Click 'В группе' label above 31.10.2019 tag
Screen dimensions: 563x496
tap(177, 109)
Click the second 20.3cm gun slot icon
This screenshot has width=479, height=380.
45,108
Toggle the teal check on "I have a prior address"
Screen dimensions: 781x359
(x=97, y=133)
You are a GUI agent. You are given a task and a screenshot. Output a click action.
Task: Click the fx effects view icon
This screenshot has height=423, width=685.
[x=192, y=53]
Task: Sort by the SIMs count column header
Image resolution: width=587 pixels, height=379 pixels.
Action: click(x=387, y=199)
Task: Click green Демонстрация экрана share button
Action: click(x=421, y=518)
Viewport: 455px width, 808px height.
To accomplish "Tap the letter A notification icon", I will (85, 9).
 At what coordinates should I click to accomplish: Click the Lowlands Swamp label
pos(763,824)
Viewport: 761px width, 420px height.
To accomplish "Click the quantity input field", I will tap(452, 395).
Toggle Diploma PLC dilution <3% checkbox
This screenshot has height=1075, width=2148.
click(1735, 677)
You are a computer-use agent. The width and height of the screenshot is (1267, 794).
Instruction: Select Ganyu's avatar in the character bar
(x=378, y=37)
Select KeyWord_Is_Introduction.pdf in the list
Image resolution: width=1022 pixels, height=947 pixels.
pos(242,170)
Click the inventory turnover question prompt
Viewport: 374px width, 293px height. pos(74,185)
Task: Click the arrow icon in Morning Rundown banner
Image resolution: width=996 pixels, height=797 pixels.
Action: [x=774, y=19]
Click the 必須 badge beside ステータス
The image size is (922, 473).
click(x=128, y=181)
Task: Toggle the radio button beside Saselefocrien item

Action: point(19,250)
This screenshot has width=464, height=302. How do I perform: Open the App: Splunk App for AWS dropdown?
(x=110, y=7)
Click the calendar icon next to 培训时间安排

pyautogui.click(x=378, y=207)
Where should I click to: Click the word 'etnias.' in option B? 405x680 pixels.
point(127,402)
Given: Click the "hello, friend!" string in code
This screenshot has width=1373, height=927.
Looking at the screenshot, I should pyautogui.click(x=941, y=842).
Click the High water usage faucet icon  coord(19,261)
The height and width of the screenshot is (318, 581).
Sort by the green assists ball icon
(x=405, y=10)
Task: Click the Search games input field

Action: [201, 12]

:: WORK TO BE COMPLETED ::
Update the records above by changing every "Image resolution" to "Screen size" and keeping everything else the same.

:: RESULT FOR THIS TASK ::
Click 'В группе' label above 31.10.2019 tag
Screen dimensions: 563x496
tap(177, 109)
Click the second 20.3cm gun slot icon
This screenshot has width=479, height=380.
45,108
Toggle the teal check on "I have a prior address"
Screen dimensions: 781x359
(x=97, y=133)
You are a GUI agent. You are given a task and a screenshot. Output a click action.
Task: Click the fx effects view icon
This screenshot has height=423, width=685.
[x=192, y=53]
Task: Sort by the SIMs count column header
Screen size: width=587 pixels, height=379 pixels.
Action: click(x=387, y=199)
Task: Click green Демонстрация экрана share button
Action: click(x=421, y=518)
Viewport: 455px width, 808px height.
To accomplish "Tap the letter A notification icon", I will (85, 9).
 At what coordinates should I click to accomplish: Click the Lowlands Swamp label
pos(763,824)
Viewport: 761px width, 420px height.
To accomplish "Click the quantity input field", I will tap(452, 395).
Toggle Diploma PLC dilution <3% checkbox
This screenshot has height=1075, width=2148.
click(1735, 677)
You are a computer-use agent. The width and height of the screenshot is (1267, 794).
Instruction: Select Ganyu's avatar in the character bar
(x=378, y=37)
Select KeyWord_Is_Introduction.pdf in the list
Screen size: width=1022 pixels, height=947 pixels.
pos(242,170)
Click the inventory turnover question prompt
Viewport: 374px width, 293px height. pos(74,185)
Task: Click the arrow icon in Morning Rundown banner
Screen size: width=996 pixels, height=797 pixels.
Action: [x=774, y=19]
Click the 必須 badge beside ステータス
The image size is (922, 473).
click(x=128, y=181)
Task: Toggle the radio button beside Saselefocrien item

Action: point(19,250)
This screenshot has width=464, height=302. How do I perform: Open the App: Splunk App for AWS dropdown?
(x=110, y=7)
Click the calendar icon next to 培训时间安排

pyautogui.click(x=378, y=207)
Where should I click to: Click the word 'etnias.' in option B? 405x680 pixels.
point(127,402)
Given: Click the "hello, friend!" string in code
This screenshot has width=1373, height=927.
Looking at the screenshot, I should pyautogui.click(x=941, y=842).
Click the High water usage faucet icon  coord(19,261)
The height and width of the screenshot is (318, 581).
Sort by the green assists ball icon
(x=405, y=10)
Task: Click the Search games input field

Action: [201, 12]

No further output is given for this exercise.